• Exercise material
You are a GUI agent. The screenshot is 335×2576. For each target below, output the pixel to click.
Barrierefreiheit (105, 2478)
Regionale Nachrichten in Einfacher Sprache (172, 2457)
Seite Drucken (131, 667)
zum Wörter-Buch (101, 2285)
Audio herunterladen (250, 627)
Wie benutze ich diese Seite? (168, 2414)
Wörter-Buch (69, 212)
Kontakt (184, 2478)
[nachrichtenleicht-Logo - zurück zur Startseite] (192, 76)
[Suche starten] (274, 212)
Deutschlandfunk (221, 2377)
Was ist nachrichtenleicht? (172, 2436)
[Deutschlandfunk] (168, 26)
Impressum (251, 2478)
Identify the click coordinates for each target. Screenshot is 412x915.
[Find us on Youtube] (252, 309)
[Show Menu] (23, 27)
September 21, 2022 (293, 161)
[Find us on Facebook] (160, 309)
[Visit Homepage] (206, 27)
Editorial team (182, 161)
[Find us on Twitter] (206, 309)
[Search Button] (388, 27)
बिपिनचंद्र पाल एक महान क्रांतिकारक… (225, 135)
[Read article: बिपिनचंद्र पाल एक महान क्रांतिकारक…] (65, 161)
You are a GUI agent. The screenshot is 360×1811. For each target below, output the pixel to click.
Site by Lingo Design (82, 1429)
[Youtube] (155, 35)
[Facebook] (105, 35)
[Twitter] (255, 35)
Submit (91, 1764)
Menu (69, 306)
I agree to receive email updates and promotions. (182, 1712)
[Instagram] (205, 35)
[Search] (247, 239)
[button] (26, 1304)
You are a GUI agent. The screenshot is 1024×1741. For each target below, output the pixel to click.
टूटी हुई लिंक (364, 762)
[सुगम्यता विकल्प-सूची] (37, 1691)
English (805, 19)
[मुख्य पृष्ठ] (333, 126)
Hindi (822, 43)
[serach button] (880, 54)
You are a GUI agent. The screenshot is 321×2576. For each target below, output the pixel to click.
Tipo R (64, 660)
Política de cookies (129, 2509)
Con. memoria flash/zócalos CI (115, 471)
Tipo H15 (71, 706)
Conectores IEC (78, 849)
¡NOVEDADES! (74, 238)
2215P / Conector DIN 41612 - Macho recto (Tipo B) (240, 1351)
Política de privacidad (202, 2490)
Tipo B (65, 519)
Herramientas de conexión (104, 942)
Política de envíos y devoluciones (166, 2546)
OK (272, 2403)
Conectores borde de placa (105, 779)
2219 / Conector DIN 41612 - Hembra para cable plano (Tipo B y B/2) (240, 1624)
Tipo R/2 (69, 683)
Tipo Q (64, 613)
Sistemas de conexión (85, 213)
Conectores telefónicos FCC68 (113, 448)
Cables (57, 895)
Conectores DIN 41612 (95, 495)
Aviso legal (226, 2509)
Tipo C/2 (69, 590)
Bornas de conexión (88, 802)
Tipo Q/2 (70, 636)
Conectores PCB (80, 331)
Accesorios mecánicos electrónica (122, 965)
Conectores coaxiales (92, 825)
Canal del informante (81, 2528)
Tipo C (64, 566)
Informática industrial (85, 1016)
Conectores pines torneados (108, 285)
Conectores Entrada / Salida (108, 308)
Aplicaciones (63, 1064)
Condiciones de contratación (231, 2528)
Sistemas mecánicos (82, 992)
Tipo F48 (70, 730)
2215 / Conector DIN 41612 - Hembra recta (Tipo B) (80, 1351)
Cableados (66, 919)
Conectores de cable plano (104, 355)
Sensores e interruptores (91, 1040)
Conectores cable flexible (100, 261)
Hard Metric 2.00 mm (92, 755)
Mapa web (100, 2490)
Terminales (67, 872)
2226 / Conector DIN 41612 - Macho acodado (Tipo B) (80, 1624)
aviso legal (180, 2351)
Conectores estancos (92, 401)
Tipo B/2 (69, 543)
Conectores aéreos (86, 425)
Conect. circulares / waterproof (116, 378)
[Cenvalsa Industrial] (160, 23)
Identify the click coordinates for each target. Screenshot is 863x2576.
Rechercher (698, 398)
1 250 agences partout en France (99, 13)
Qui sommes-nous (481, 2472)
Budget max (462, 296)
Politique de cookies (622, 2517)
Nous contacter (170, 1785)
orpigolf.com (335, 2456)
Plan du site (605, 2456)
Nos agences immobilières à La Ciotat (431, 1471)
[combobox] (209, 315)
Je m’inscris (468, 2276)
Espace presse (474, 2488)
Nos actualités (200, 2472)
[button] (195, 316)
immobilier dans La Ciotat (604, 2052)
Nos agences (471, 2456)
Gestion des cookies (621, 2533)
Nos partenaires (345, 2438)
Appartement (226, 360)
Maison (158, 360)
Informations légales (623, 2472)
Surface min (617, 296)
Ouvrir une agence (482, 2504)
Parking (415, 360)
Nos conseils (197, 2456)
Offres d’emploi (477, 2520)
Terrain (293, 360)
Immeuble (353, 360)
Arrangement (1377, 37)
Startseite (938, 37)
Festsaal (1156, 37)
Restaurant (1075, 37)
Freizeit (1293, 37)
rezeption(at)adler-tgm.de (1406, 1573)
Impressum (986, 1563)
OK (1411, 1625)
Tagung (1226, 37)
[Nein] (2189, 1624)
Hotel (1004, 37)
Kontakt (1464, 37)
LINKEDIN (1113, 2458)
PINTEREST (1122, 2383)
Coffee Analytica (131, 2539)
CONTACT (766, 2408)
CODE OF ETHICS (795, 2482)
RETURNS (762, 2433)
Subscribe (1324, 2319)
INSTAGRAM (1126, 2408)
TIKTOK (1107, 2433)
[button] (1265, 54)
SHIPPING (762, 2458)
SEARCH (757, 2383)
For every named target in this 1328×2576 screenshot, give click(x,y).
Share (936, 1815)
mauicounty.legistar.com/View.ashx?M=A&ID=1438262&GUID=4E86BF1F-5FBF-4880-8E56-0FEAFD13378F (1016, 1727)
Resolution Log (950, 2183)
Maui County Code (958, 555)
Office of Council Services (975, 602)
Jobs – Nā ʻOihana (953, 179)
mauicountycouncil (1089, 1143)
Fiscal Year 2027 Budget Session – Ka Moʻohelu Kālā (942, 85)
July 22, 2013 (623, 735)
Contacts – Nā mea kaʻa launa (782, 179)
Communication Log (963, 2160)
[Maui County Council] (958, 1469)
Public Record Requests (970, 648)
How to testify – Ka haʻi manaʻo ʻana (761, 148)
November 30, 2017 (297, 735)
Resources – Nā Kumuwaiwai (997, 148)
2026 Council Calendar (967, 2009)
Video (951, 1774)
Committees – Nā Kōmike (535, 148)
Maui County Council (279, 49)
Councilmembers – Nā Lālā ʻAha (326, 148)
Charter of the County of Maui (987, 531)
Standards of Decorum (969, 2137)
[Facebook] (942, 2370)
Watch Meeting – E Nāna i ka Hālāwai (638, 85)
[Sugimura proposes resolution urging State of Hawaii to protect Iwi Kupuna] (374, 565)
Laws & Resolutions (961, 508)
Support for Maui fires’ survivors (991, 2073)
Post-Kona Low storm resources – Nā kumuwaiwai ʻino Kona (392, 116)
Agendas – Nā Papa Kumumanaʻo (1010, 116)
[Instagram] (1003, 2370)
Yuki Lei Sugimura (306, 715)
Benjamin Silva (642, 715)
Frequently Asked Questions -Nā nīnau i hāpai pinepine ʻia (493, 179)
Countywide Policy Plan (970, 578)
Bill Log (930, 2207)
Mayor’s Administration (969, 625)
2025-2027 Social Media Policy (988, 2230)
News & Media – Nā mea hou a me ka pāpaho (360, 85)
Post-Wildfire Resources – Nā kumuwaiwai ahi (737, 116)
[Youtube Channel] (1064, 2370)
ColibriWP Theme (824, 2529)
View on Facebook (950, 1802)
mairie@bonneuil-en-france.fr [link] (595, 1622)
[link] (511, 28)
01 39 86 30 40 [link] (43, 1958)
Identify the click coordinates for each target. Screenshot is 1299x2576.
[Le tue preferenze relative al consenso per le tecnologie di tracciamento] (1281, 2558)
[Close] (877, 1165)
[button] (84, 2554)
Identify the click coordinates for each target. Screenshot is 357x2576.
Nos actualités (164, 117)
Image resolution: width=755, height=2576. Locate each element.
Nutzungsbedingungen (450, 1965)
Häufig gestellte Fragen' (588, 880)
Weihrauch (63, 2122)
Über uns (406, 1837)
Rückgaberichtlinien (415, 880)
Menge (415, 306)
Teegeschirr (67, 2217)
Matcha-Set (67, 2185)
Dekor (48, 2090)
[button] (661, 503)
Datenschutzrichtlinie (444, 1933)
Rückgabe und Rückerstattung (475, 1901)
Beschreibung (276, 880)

• Try it
Starting with the line with "Maison (158, 360)" above and going on through the line with "Arrangement (1377, 37)", transcribe every line exactly, both ends included, and add nothing.

• Solution to the problem
Maison (158, 360)
Informations légales (623, 2472)
Surface min (617, 296)
Ouvrir une agence (482, 2504)
Parking (415, 360)
Nos conseils (197, 2456)
Offres d’emploi (477, 2520)
Terrain (293, 360)
Immeuble (353, 360)
Arrangement (1377, 37)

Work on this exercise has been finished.